#### Actions à mener:
A: Relevez tous les noms de personnes cités dans l'extrait sur le projet de loi relatif au handicap.
B: D'après l'extrait sur le handicap, combien d'années séparent ce projet de loi de la loi de 1975 ?
C: Poursuivez l'extrait sur le droit à compensation des personnes handicapées à la suite de sa dernière phrase.

#### Extrait fourni:
<<<<
Belle et généreuse idée que ce droit à compensation. Encore faut-il qu'il se traduise concrètement pour les personnes concernées, quel que soit leur âge bien sûr, par une amélioration de leurs conditions de vie. Faute de quoi, nous n'aurions fait que voter un beau principe.

Mme Nadine Morano - Madame la Secrétaire d'Etat, vous avez l'honneur de défendre ce projet de loi, voulu par le Président de la République qui a fait de l'intégration des handicapés dans la vie sociale l'un des trois grands chantiers du quinquennat. Trente ans après la loi de 1975, cette mobilisation était nécessaire. La droite est de nouveau au rendez-vous pour proposer un grand texte sur le handicap, élaboré après une longue concertation avec les associations. Je rends hommage à votre travail, Madame la Secrétaire d'Etat, qui avez encore permis tout à l'heure que ce texte soit amélioré en commission.

Lors du colloque organisé ici à l'initiative du président Dubernard, Pascal Terrasse et moi-même avons co-animé une table ronde consacrée à l'accessibilité pour les handicapés. A cette occasion, nous avons écouté la parole des personnes handicapées : elles demandent seulement à être des citoyens à part entière, des citoyens comme les autres.

M. Paul a cité un exemple, nous pourrions tous en citer plusieurs. J'évoquerai, pour ma part, celui d'une handicapée motrice, étudiante en maîtrise de psychologie, qui souhaiterait pouvoir être autonome dans son appartement mais a, en l'état, besoin d'une assistance 24 heures sur 24. Le droit à compensation que nous instituons devrait lui permettre, et à tant d'autres qui souffrent comme elle, de vivre enfin une vie de citoyen.
>>>>
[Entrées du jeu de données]
<<<<
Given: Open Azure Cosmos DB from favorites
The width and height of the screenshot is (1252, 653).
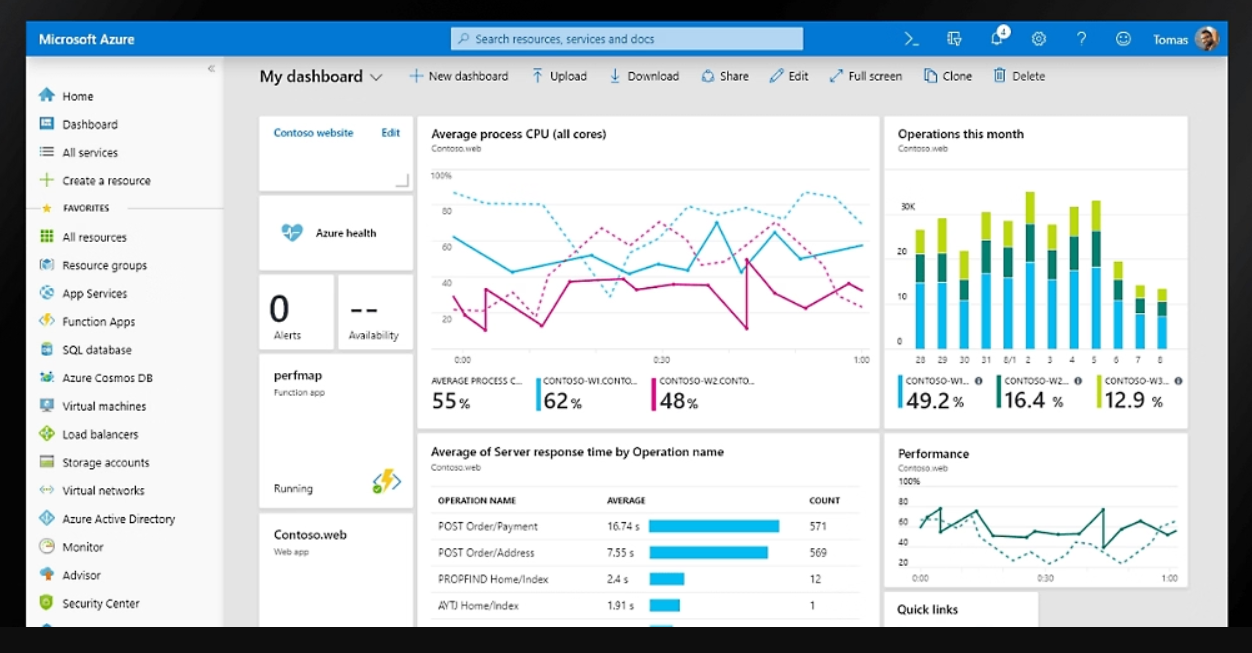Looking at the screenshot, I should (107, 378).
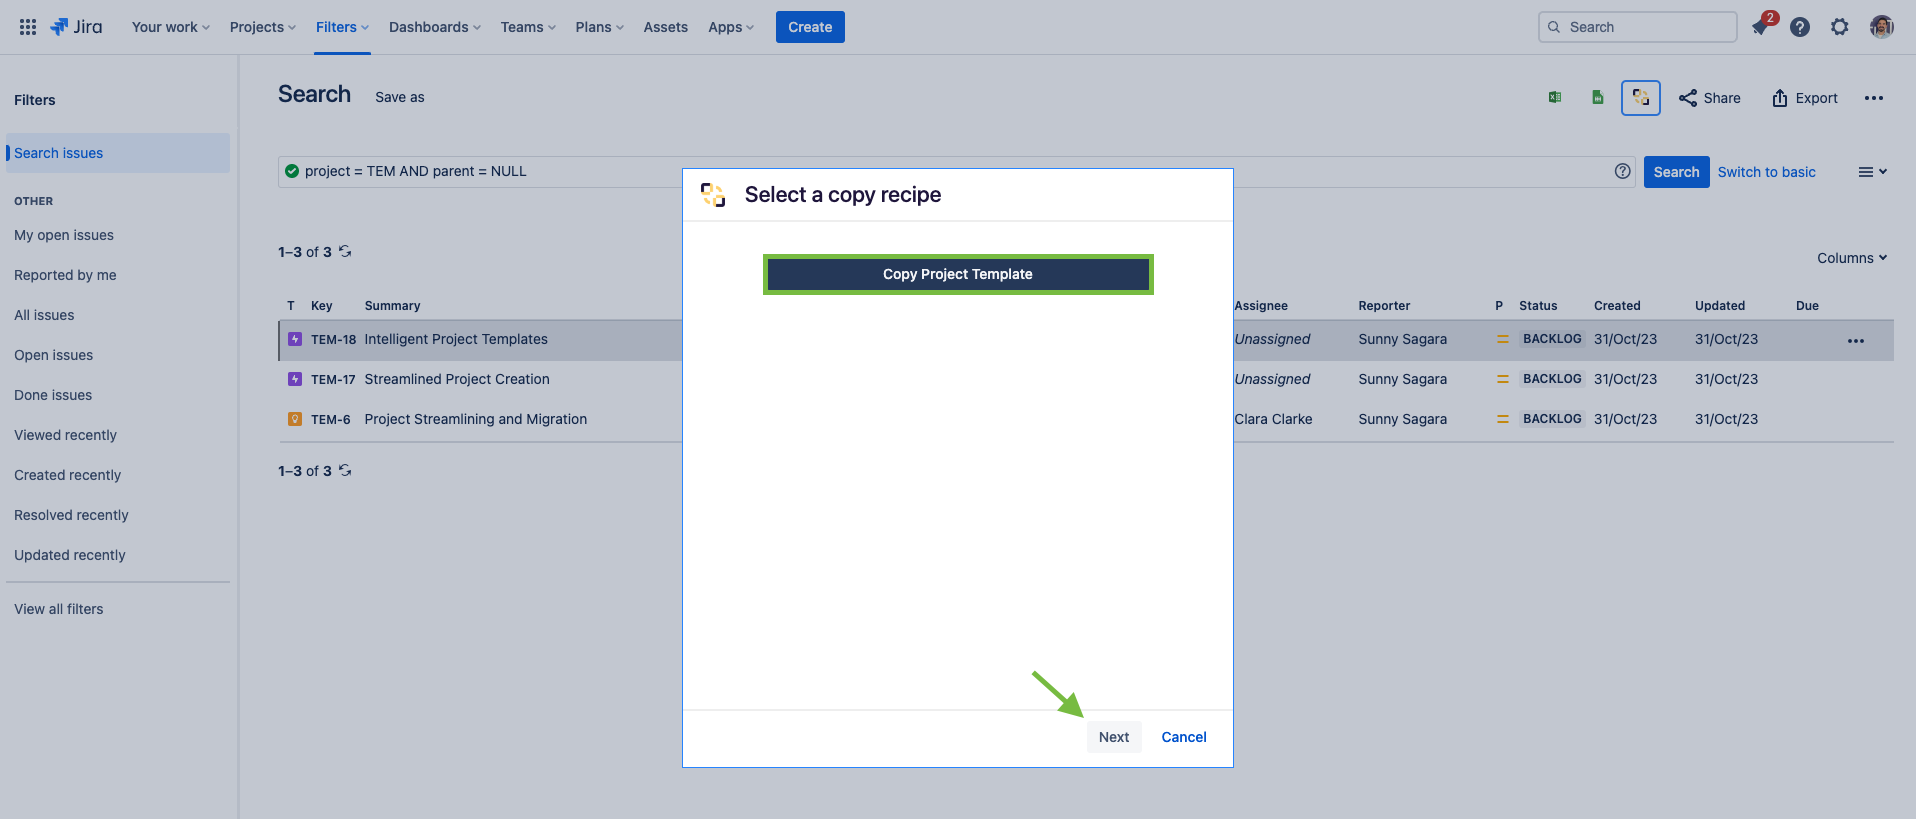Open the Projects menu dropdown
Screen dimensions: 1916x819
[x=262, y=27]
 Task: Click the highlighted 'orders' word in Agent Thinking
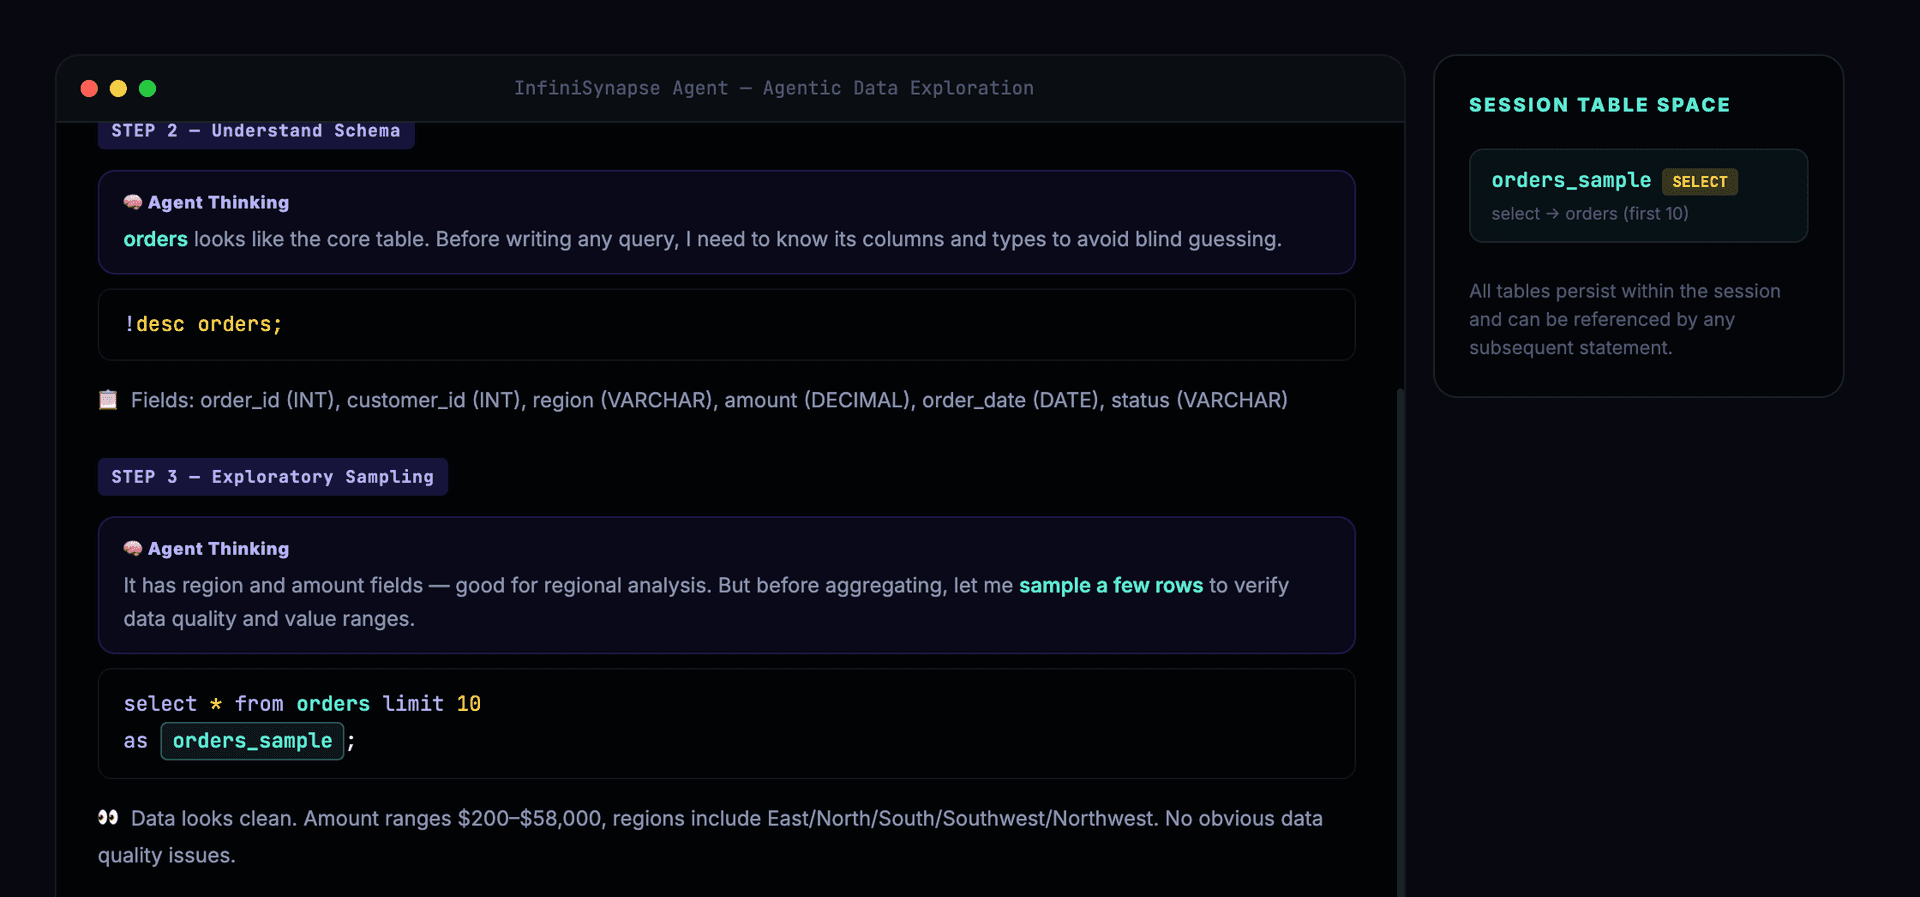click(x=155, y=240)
>>>>
#### Réponses dans l'ordre:
A: Nadine Morano, Dubernard, Pascal Terrasse, M. Paul

B: Trente ans.

C:
Vous nous avez écoutés, Madame la Secrétaire d'Etat, dans la reconnaissance du droit à compensation, puisque les conditions d'âge seront supprimées d'ici à cinq ans et que les conditions de ressources seront revues. Vous êtes allée aussi loin qu'il était possible en ce domaine, car il est vrai que nous devons aussi faire face à d'importants déficits publics. L'important est que ce droit, tant attendu des personnes handicapées, des familles et des associations, soit reconnu.

Mme Cécile Gallez - Elue de longue date, j'ai eu l'occasion de connaître beaucoup de familles où vit un enfant ou un adulte lourdement handicapé. Je sais les difficultés qu'elles rencontrent et combien il leur est difficile, sinon impossible, de trouver une solution d'accueil quand elles sont épuisées par la tâche. Il faudrait créer davantage de places dans de petites structures adaptées et développer des modes d'accueil souples, à la journée ou à la semaine, auxquels les familles pourraient recourir en cas de maladie ou d'extrême fatigue, avec admission instantanée de la personne handicapée. Dans une maison de retraite de ma circonscription, ont pu être ainsi créées quelques places d'accueil temporaire de handicapés, particulièrement utiles. Pourquoi ne pas généraliser une telle expérience et prévoir par exemple, dans les maisons de retraite, un niveau - bien sûr le rez-de-chaussée - réservé à l'accueil de handicapés vieillissants, le handicap ne cessant pas à l'âge de la retraite ? D'où, d'ailleurs, la nécessité d'un droit à compensation sans condition d'âge. Quoi qu'il en soit, j'insiste sur la nécessité de toujours être à l'écoute des familles et des associations, car ce sont elles qui connaissent le mieux les difficultés des personnes handicapées (Applaudissements sur les bancs du groupe UMP).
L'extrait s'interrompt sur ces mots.